If they didn’t know better they’d think someone was taking the piss with this whole thing, but that’d be an absolutely awful joke on so many levels, so it had to be true somehow.

“I don’t know, man,” Frypan said, “Maybe they were all really scared of sand? That’d make this a worst case scenario on all levels. It’s kind of everywhere, after all.”

A handful of them snorted at that, and the sound drew the attention of one of the adults in the plane with them. She looked a bit sheepish, which was a strange emotion to see on someone who was most likely involved in keeping them under lock and key, but maybe getting older meant you felt emotions differently. Thomas certainly wouldn’t know- he was only nineteen, after all. Or eighteen. Or- something.

He was something for sure, and whatever that something was it certainly wasn’t what could be considered a grown ass adult.

(Or maybe they did- there was no good frame of reference just lying around, after all. He definitely didn’t feel like a kid, but someone who had spent their life like he had wouldn’t exactly be inclined to bouts of uwu babyness in the first place).

“Sorry,” the woman said. “Head of security will explain more when you arrive on base, but basically one of the other Groups led to us finding the cure two years ago and then you lot kind of slipped under the radar until a few weeks ago.

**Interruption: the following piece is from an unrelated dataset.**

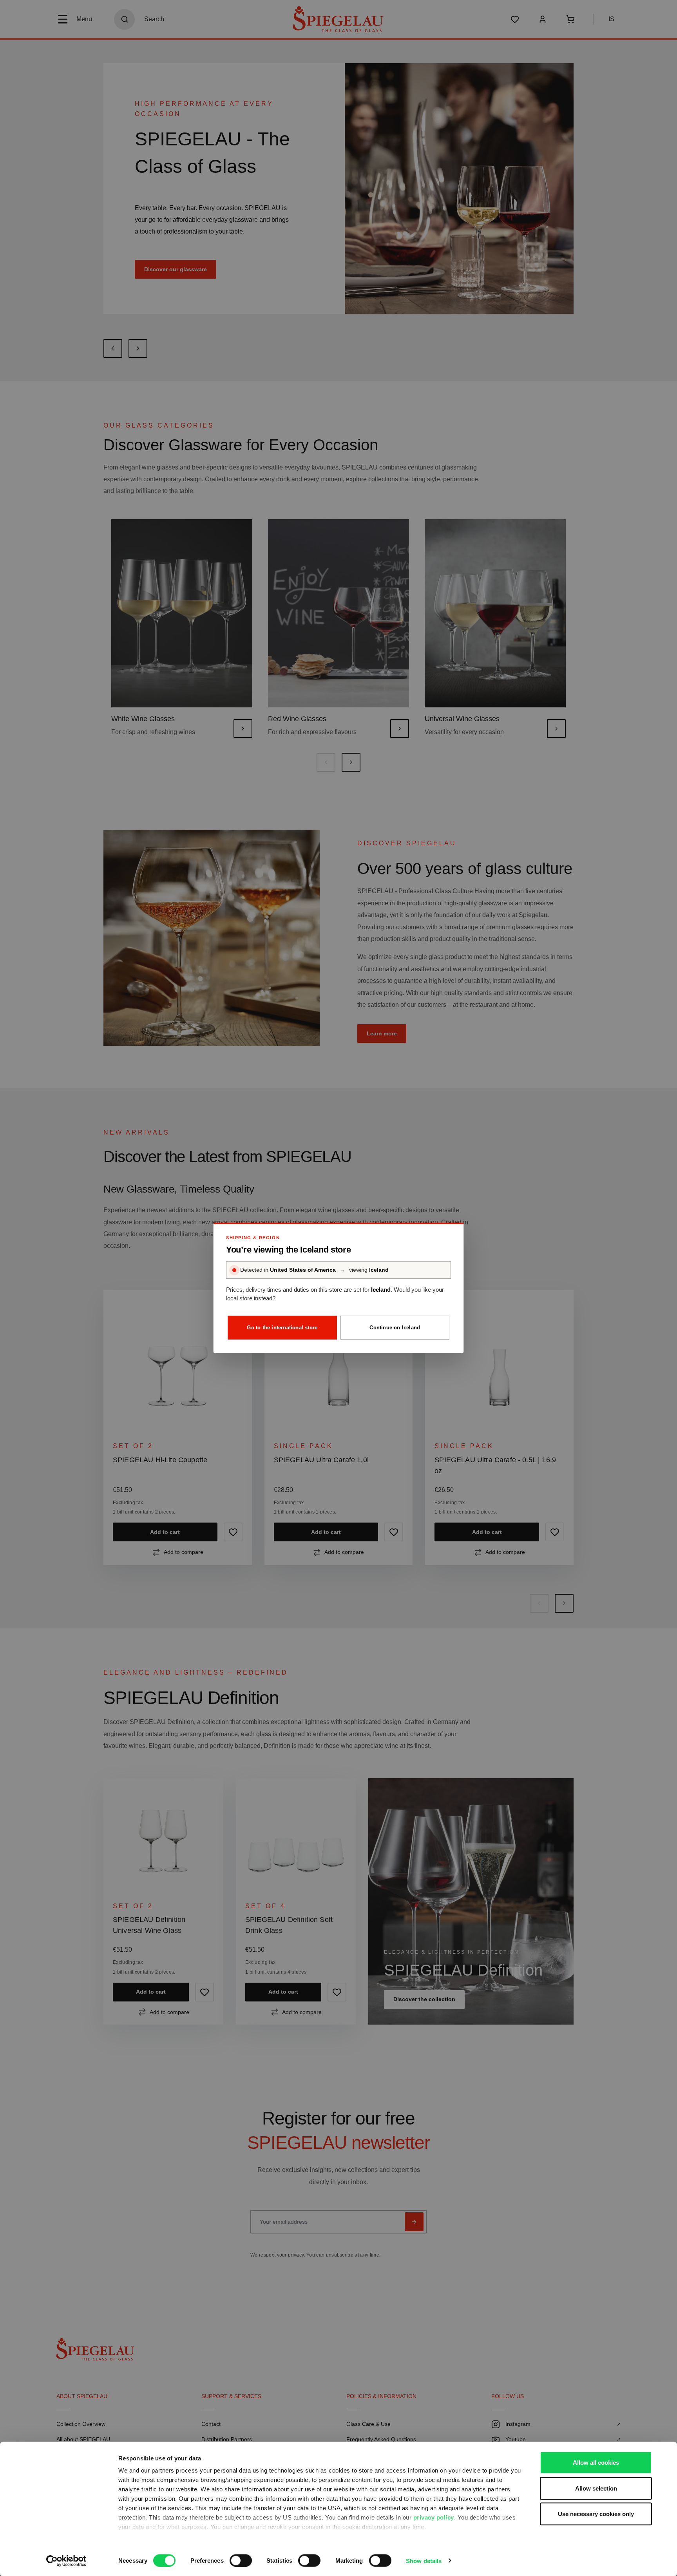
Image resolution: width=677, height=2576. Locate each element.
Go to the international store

So yeah that was our bad, but on the bright side you won’t need to be harvested for your blood or anything squicky like that.”

There was silence because that’s really the only way you can process such a confusing declaration. It was a silence that continued for so long the woman shoved her helmet on, as if it would shield her from the tension of a bunch of human experiments discovering that all the bullshit they went through was amounted to nothing.

Then Newt said, “Well I guess you were our lucky charm after all, Tommy. I rather like my blood staying inside my body,” knocking his shoulder against Thomas to emphasise the statement, and Gally murmured a very long, very appropriate “gaaaaaaaaaaaaaaaaaaaaaaay” and the situation kind of devolved in to the kind of hysteric relief of people who’d just spent so damn long thinking they were gonna die they’d forgotten what breathing felt like. Even Teresa was smiling and normally she was so deep in emo land it was easy to forget she could do otherwise.

Of course, then they landed. Everything kind of went downhill from there like a penguin slathered in oil and placed on a frozen stream, but at least they had a good time while it lasted.

The head of security was a man named Janson and he was a man many of the Gladers would have probably been happier never meeting. Granted, there are a lot of people like this, but many of those people are dead or only appear in a story that is decidedly not this one. (Or the author can’t remember their names and thus pretends they don’t exist, which lets be real, that’s the more likely option).

So yeah. Janson. A rat man who even people with a minus five in perception would be able to know is a creep after one singular glance. Heck, you didn’t even need to be able to see- the man just exuded it like a body odour that no amount of cologne could ever cover up, making it really obvious to everyone fifteen hundred feet that this was a person who really, really, really needed to have his dick cut off.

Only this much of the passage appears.